(Rows from a dataset)
::::::

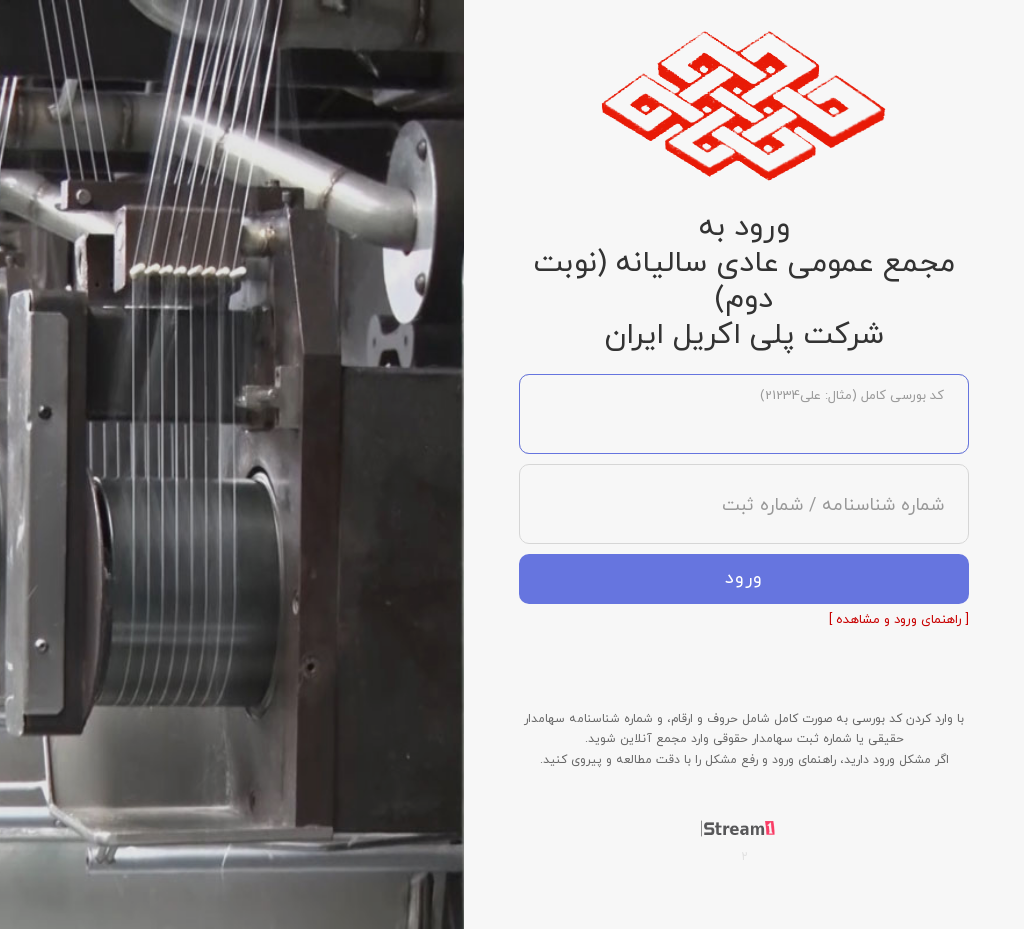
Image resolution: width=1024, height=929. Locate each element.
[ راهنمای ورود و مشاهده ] (899, 620)
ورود (744, 578)
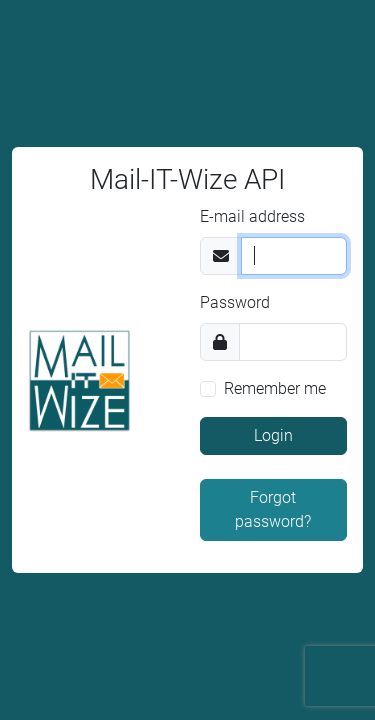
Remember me (275, 388)
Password (235, 302)
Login (273, 435)
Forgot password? (273, 509)
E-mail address (252, 216)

::::::

* [AIM]
Update the entries above by changing "E-mail address" to "Email address" and leaving everything else as it is. Omit the pictures from your answer.

* [OUTPUT OF THE TASK]
Image resolution: width=1024, height=929. Locate each element.
[ راهنمای ورود و مشاهده ] (899, 620)
ورود (744, 578)
Remember me (275, 388)
Password (235, 302)
Login (273, 435)
Forgot password? (273, 509)
Email address (252, 216)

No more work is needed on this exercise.